■ EXCERPTED RECORDS:
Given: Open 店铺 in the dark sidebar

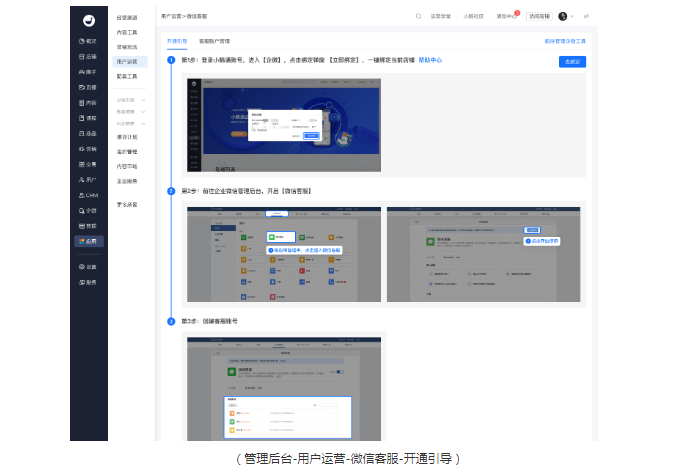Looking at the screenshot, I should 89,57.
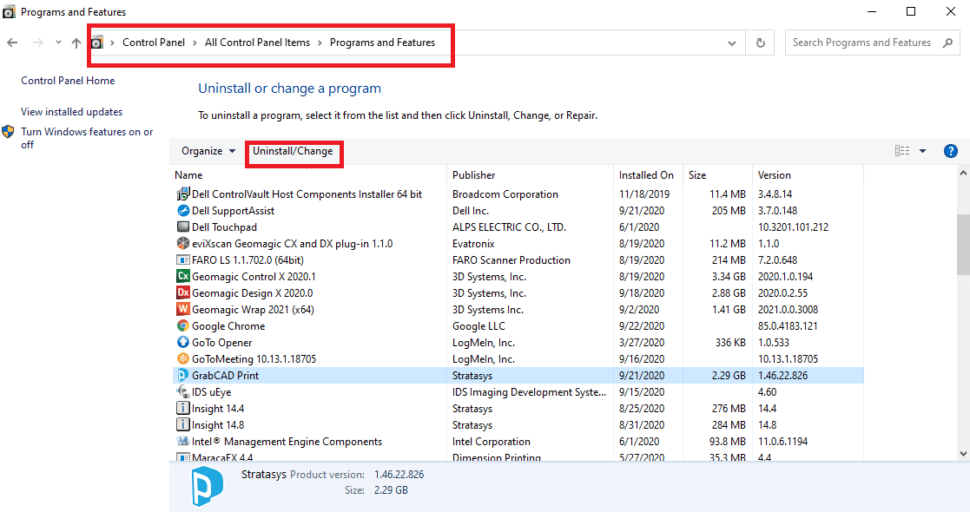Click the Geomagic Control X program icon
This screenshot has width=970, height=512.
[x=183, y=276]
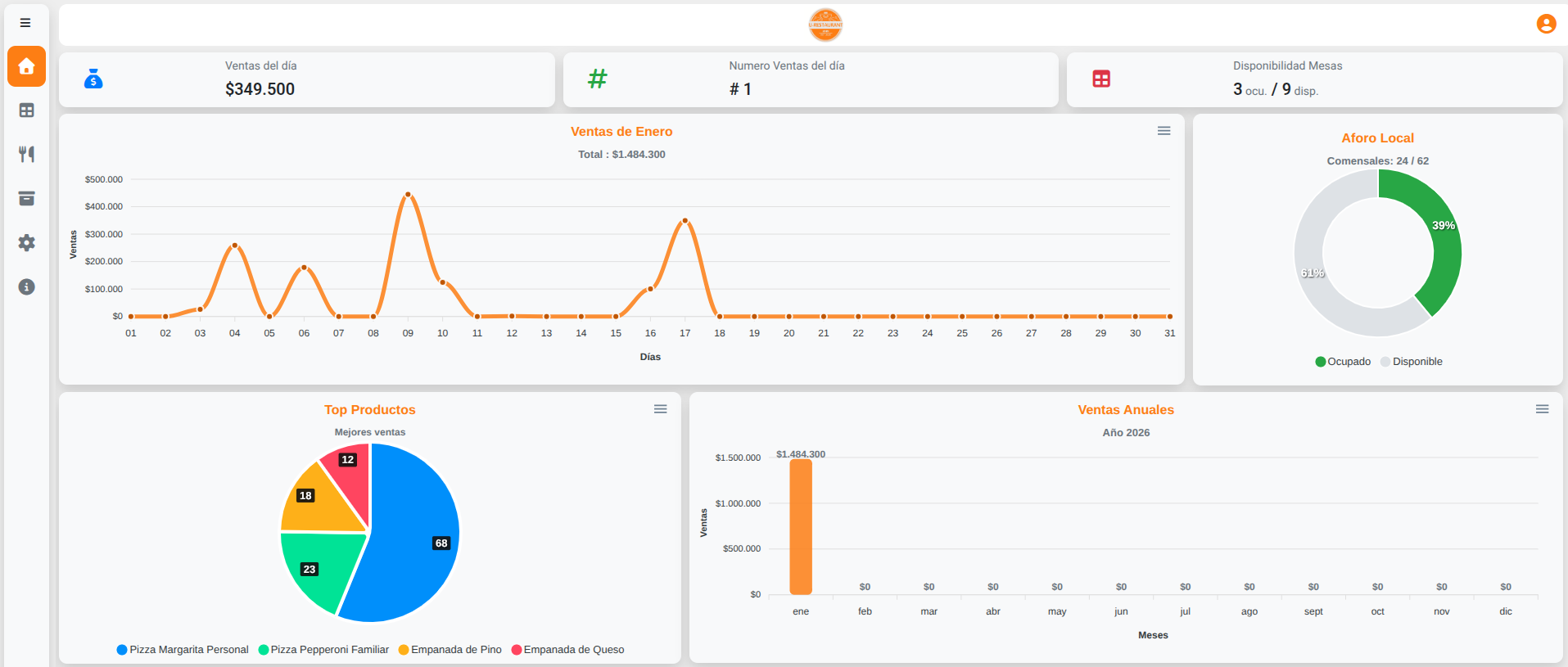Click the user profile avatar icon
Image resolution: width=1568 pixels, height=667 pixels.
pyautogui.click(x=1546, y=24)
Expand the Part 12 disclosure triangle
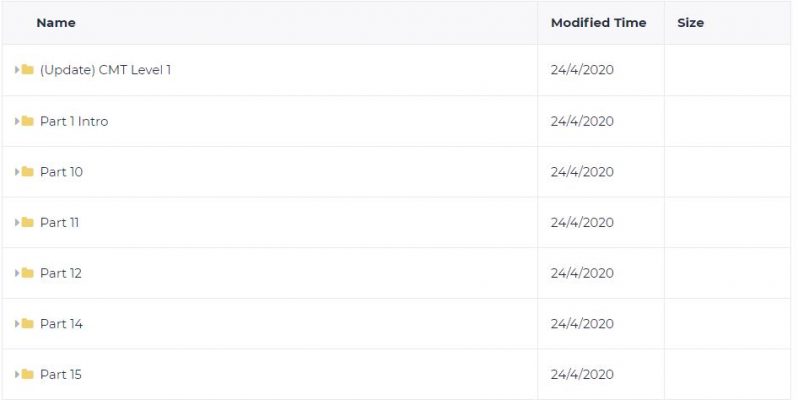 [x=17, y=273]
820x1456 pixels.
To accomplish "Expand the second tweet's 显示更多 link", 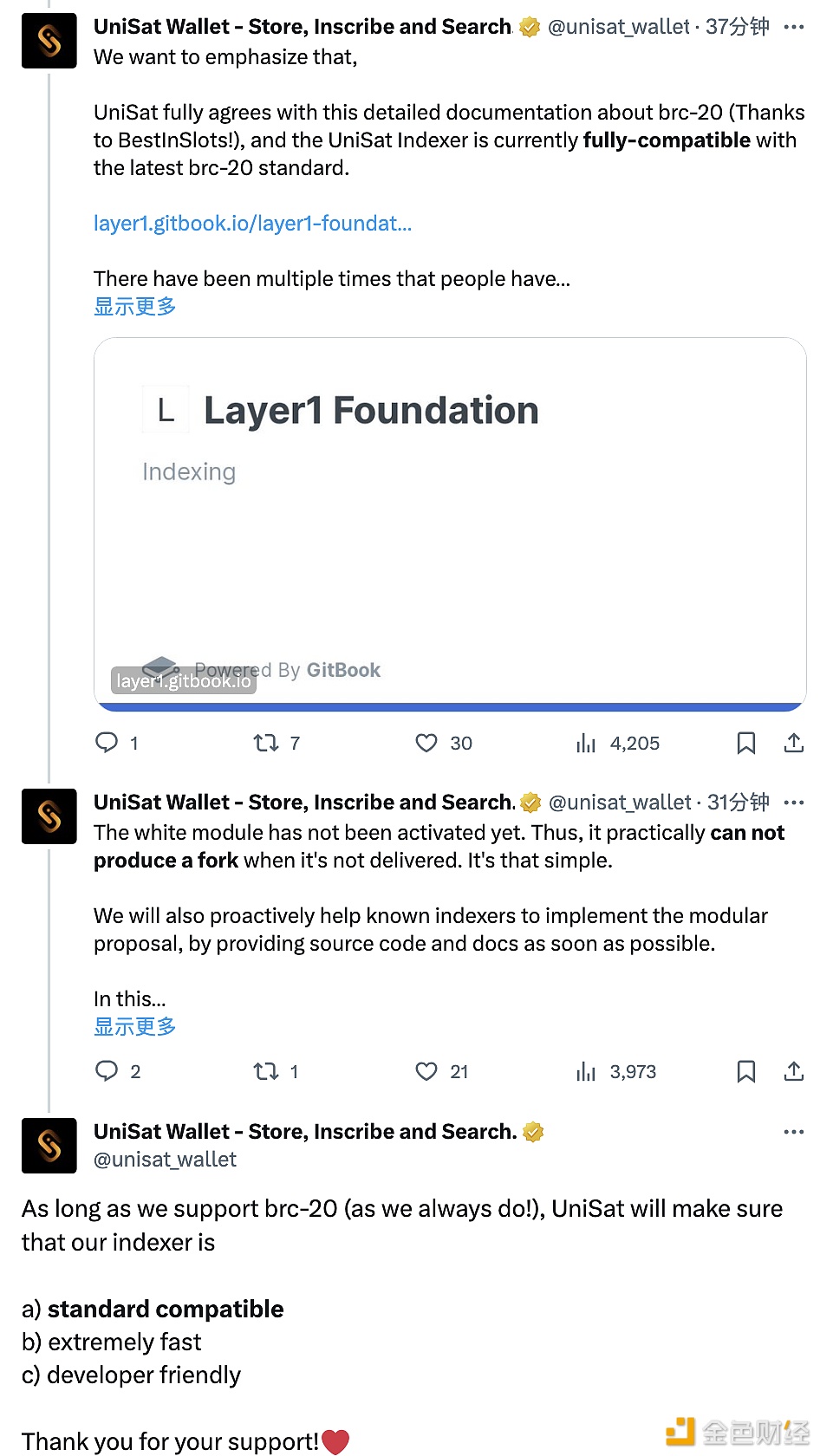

■ WHAT YOU SHOULD DO: What you output must be exactly the lines from the line with "Expand the Part 12 disclosure triangle" through the last line of the listing, pictures excluded.

■ WRITTEN SOLUTION:
Expand the Part 12 disclosure triangle
 [x=17, y=273]
820x1456 pixels.
To accomplish "Expand the second tweet's 显示更多 link", 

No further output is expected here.